Le refus du Conseil national de l’accès aux origines personnelles (CNAOP) de communiquer à une ressortissante française, née sous X, l’identité de sa mère biologique, qui a renouvelé sa volonté de ne pas révéler son identité en réponse à sa demande de lever le secret de ses origines, méconnaît-il le droit d’accès de la requérante à ses origines ? La Cour européenne des droits de l’homme (CEDH) s’est prononcée sur cette question ce jour, 30 janvier.

Dans sa décision la CEDH r(CEDH, 30 janv. 2024, n° 18843/20, aff. Cherrier c. France) relève que le refus du CNAOP fondé sur l’obligation de respecter la volonté de la mère biologique est constitutif d’une ingérence dans la vie privée de la requérante. Pour déterminer si cette ingérence a emporté violation du droit au respect de la vie privée de la requérante, la Cour a recherché si cette décision était prévue par la loi et nécessaire dans une société démocratique.

En ce qui concerne le droit interne, elle relève que la réforme législative de 2009 a complété le système de réversibilité du secret de l’identité de la mère mis en place en 2002 en supprimant la fin de non-recevoir de l’action en recherche de maternité qui était opposé à l’enfant dont la mère avait accouché anonymement, de sorte que si l’enfant trouve l’identité de sa mère, il peut engager une action aux fins d’établissement de la filiation maternelle. La Cour note également que, par une décision du 16 mai 2012 , le Conseil constitutionnel a déclaré conforme à la Constitution le système de l’accouchement sous X en se fondant sur les exigences constitutionnelles de protection de la santé et en considérant qu’il était de nature à garantir un équilibre satisfaisant entre les « intérêts de la mère et ceux de l’enfant ».

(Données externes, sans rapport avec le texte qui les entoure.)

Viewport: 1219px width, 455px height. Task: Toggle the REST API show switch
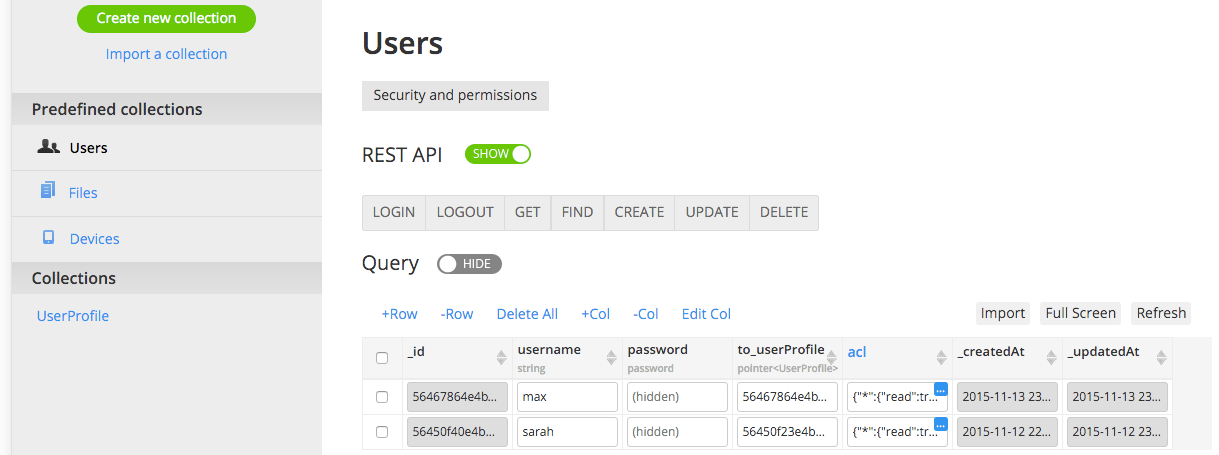[x=497, y=154]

La CEDH rappelle avoir déjà reconnu que les droits et intérêts en cause de 2 adultes jouissant chacune de l’autonomie de sa volonté étaient difficilement conciliables ; et dans les arrêts Odièvre c. France et Godelli c. Italie , elle n’a pas mis en cause la possibilité pour les États concernés de maintenir la faculté pour les femmes d’accoucher dans l’anonymat mais elle a jugé nécessaire qu’ils organisent, en présence d’un tel système d’anonymat, une procédure permettant de solliciter la réversibilité du secret de l’identité de la mère, sous réserve de l’accord de celle-ci, et de demander des informations non identifiantes sur ses origines.

La Cour ne voit pas de raison de remettre en question le point d’équilibre entre les droits trouvé par les autorités internes, en l’espèce.

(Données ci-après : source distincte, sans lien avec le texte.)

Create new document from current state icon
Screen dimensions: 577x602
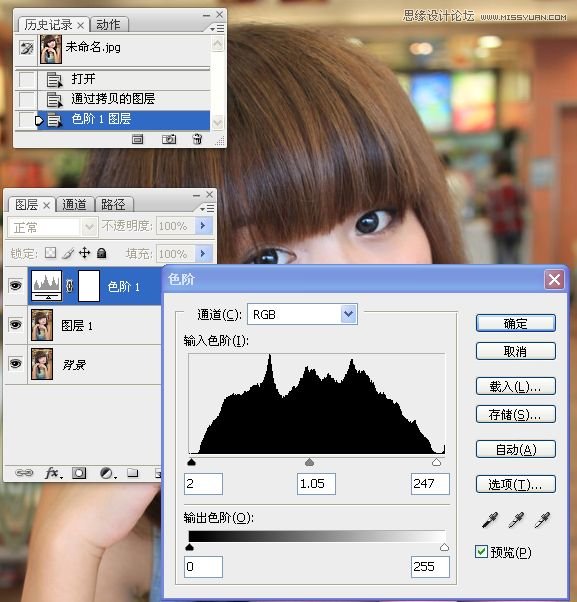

Elle relève que le CNAOP a recueilli un certain nombre d’informations non identifiantes qu’il a transmises à la requérante qui lui ont permis de comprendre les circonstances de sa naissance. Par ailleurs, elle constate que celle-ci a bénéficié d’une procédure devant les juridictions internes au cours de laquelle elle a pu faire valoir ses arguments de manière contradictoire. Elle observe également que, en se référant au choix du législateur de ne pas autoriser une levée inconditionnelle du secret de l’identité, le Conseil d’État a justifié sa décision par la finalité poursuivie par la réforme législative de 2002, à savoir la réalisation d’un compromis entre les droits et intérêts en jeu par le biais d’une procédure de conciliation visant à faciliter l’accès aux origines sans pour autant renier l’expression de la volonté et du consentement de la mère.

La Cour conclut que l’État n’a pas outrepassé sa marge d’appréciation, et que le juste équilibre entre le droit de la requérante de connaître ses origines et les droits et intérêts de sa mère biologique à maintenir son anonymat n’a pas été rompu.

Dès lors, il n’y a pas eu violation de l’article 8 de la Convention EDH (droit au respect de la vie privée et familiale).